What's this? Two posts in one day? The boats have been sitting around for a couple of days and I've been mulling over the clay adventure. My thoughts went:

- "Use it like you never have before" - that's the easy bit. I haven't used clay since high school, so really anything would count as a new experience.
- Clay and fabric don't really mix. I could make some sort of patchwork pattern on clay. But what would I use it for? That becomes clutter.
- Clay and words might work. But again, what would I use it for? More clutter.
- What I really want is some sculptures in the garden. Hmmm, where does one get that much clay? Maybe I could change the rules and work with something other than clay.
- Let's see ... plaster doesn't last in the weather.
- Concrete? Need a mould. Hmm, too difficult.
- Ah, hebel. Hebel is a lightweight aerated concrete sold in blocks or panels. For some reason I remember someone telling me about it years ago.

So, the plan became research hebel, buy hebel, carve hebel. I've never carved anything other than the occasional roast dinner, so it could be an interesting adventure. I started, where everyone starts all projects these days, my friend, Google. There are some beautiful hebel sculptures. There are some weird ones too, but lots of a lovely stuff I wouldn't mind having in my garden.

Bunnings, which sells the stuff, even tells you how to make sculptures with it.

I 'pinned' a few I thought were doable. I quickly realised that intricate, interwoven abstracts probably weren't a good place for a complete novice to start. This swan really appealed, but I think even this would be stretching it for a first attempt. I could just see me managing to snap the neck in two.

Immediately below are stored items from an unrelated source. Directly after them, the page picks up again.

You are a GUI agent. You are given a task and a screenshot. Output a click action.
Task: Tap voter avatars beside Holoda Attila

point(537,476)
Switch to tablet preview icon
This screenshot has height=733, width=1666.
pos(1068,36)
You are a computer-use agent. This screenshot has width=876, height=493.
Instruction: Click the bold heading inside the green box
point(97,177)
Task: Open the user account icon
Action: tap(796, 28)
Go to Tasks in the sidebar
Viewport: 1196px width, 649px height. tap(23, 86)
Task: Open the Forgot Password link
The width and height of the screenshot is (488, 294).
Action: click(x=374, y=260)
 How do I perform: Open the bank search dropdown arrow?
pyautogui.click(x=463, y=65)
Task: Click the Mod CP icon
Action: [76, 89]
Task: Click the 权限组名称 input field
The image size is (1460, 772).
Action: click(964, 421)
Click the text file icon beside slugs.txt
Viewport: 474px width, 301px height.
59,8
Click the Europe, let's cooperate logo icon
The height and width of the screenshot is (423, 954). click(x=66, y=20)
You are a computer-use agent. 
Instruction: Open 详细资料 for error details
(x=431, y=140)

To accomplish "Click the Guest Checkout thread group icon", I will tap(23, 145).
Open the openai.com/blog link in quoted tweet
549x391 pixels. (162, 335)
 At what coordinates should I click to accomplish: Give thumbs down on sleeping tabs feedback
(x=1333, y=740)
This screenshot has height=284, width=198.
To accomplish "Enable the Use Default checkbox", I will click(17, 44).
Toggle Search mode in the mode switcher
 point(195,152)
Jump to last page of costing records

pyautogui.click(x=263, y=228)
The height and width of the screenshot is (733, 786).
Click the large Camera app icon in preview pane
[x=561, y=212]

As I thought about 'releasing the angel inside' (apparently a quote by Michelangelo) I got a bit bug-eyed about the whole enterprise. Although hebel is quite cheap as a sculpture material ($10 for a 600x200x200mm block), I didn't want to end up with a huge block of masonry that like a pile a rubble (or was a pile of rubble). Although, if my pile looked like this ...

I did see a number of owls I liked (they're mainly the ones I ended up pinning). Owls are quite trendy at the moment, but I've always loved owls (and frogmouths). A couple of sculptures that I pinned were very stylised and I realised I could keep it quite simple and still create an impression of an owl.  

I started sketching. I don't do 3D very well. I get tangled in the corners and the angles. I've tried to work out Google Sketch Up, but it just frustrates me. I started back at the beginning of high school tech drawing - a flat image of each side.

I decided to keep the hebel essentially rectangular, with some rounding off on the edges so I could use it as a bird bath stand. The wings and beak will be etched into the stone. The eye saucers will be etched in with the eyes either left raised, or if I stuff it up, painted in, or glow in the dark stones :-)

You may notice from my tenses, that I haven't actually carved this yet. No, because again the 'completely don't know what I'm doing' struck. And here's the irony of this challenge. I decided not to use clay. I decided to sculpt something out of hebel. I decided I need to make a model of my intended sculpture and clay is to most logical choice of material. So, in the end, I did use clay. (No idea what I'm going to do with my owl, but I'm sure he won't be clutter.)

Front view
Side view
Rear view
Having now made my prototype, I will go ahead and buy a hebel block to play with. Still might end up a pile of rubble, but at least now I know what sort of look I'm aiming for and that it does actually work in 3D. Hebel will have one slight advantage. I can mark it up with a pencil, instead of working 'freehand'.